• **The task**
Find all lines below containing the string "dropdown" and return them.

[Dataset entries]
———

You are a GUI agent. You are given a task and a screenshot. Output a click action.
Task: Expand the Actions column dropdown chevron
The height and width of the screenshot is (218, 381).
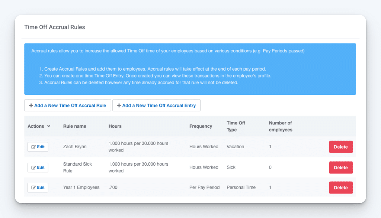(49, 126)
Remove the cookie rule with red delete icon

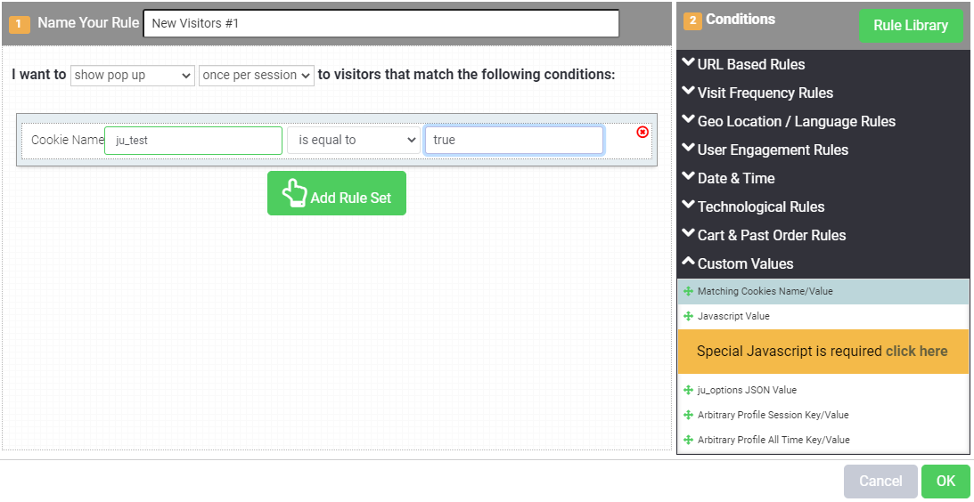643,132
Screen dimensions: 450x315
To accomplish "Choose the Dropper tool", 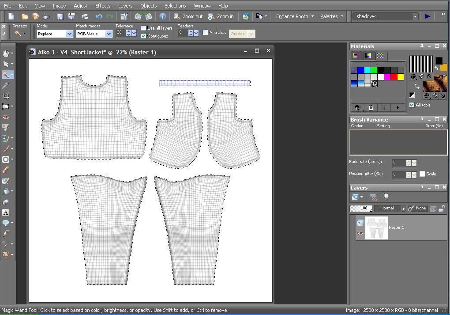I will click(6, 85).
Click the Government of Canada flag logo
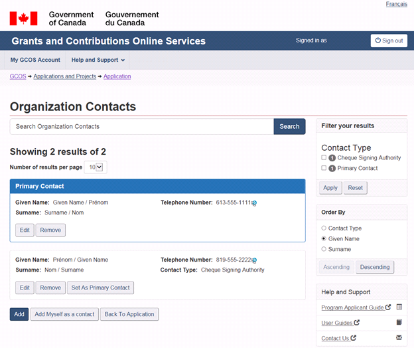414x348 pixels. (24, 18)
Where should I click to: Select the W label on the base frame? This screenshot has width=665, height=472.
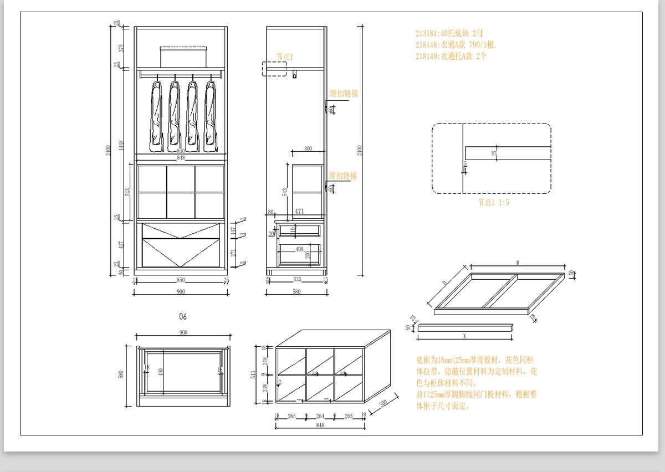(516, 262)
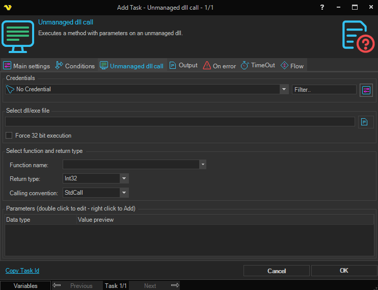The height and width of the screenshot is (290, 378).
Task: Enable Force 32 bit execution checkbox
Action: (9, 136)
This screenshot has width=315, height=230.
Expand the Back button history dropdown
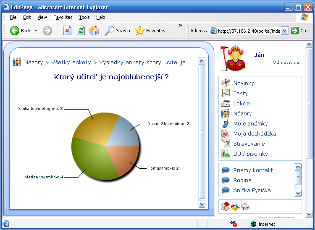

———

• **Exercise result**
Task: Expand the Actions column dropdown chevron
Expand the Back button history dropdown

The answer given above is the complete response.